GOAL OF THE EXERCISE →
Reproduce the records below word for word, beginning with the line that contains "Task: Expand the Username dropdown arrow" and continuing through the end of the records. Omit the pictures from your answer.

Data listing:
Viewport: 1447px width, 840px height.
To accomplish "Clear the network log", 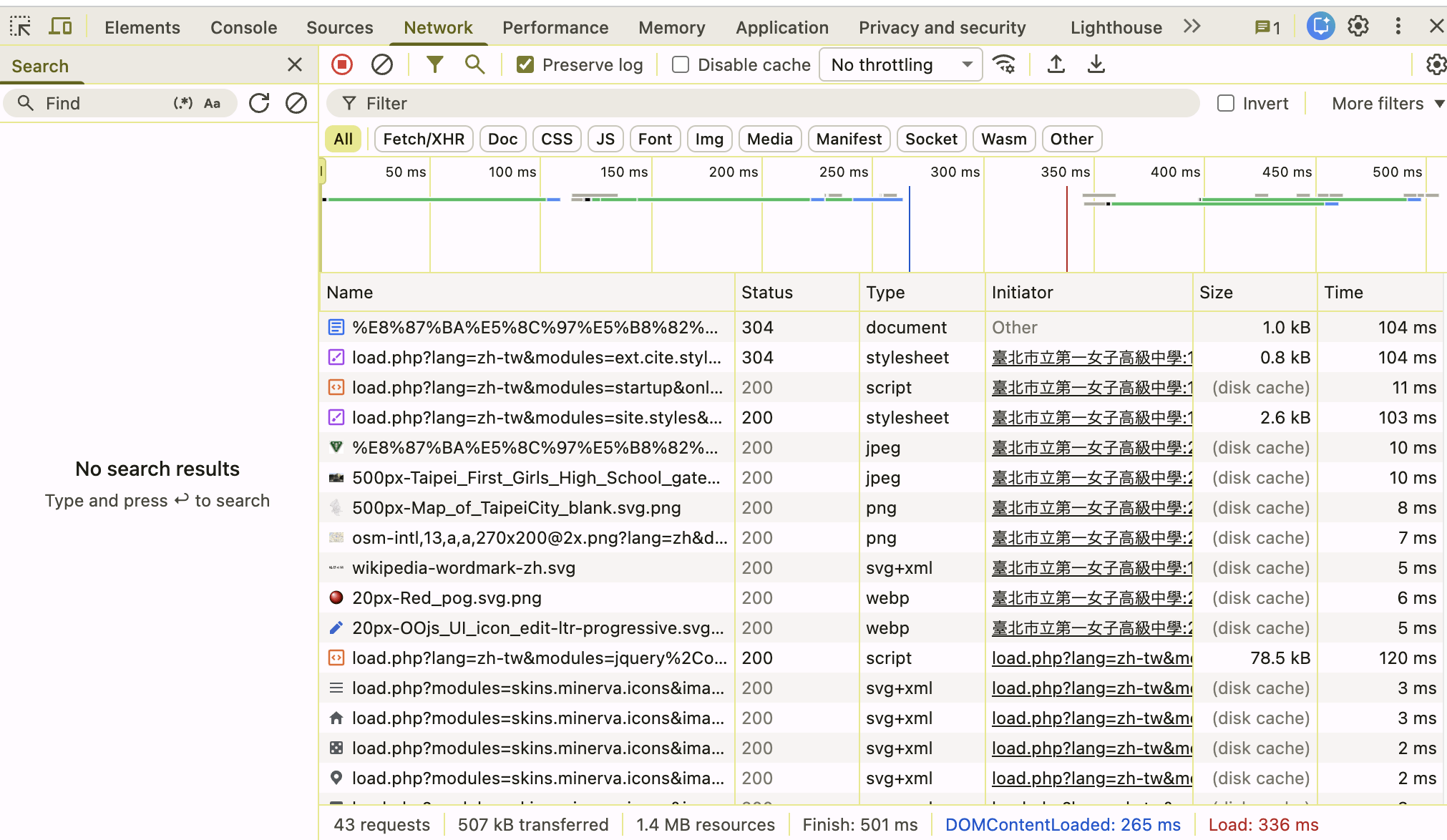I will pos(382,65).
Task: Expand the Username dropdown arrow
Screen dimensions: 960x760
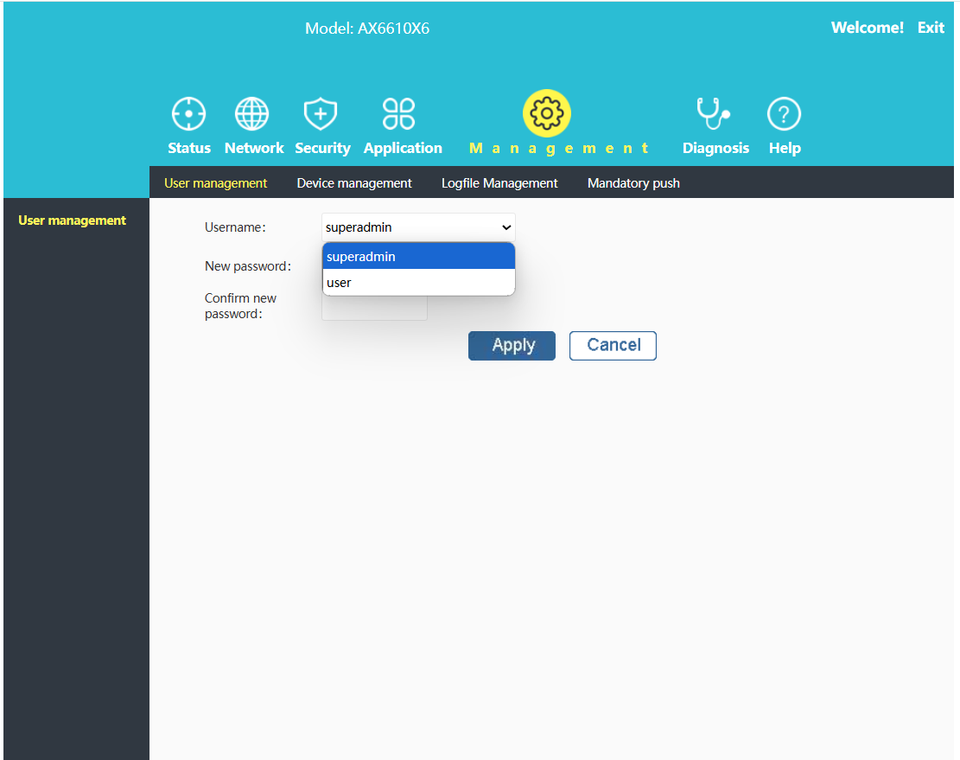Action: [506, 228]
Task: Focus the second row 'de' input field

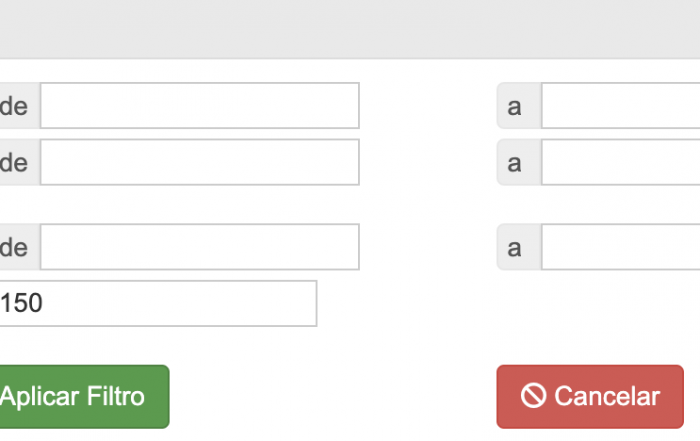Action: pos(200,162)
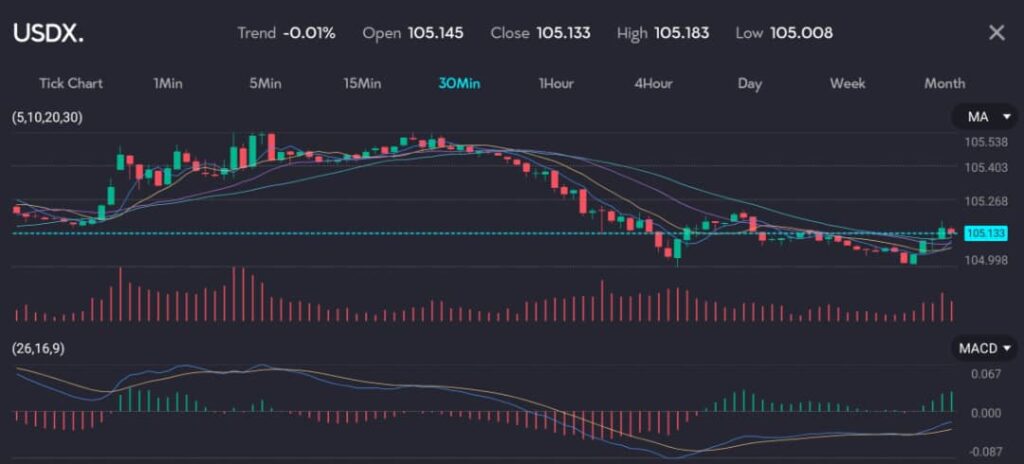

WRITTEN REPLY →
Task: Expand the Username dropdown arrow
Screen dimensions: 960x760
Action: [506, 228]
Task: Focus the second row 'de' input field

Action: pos(200,162)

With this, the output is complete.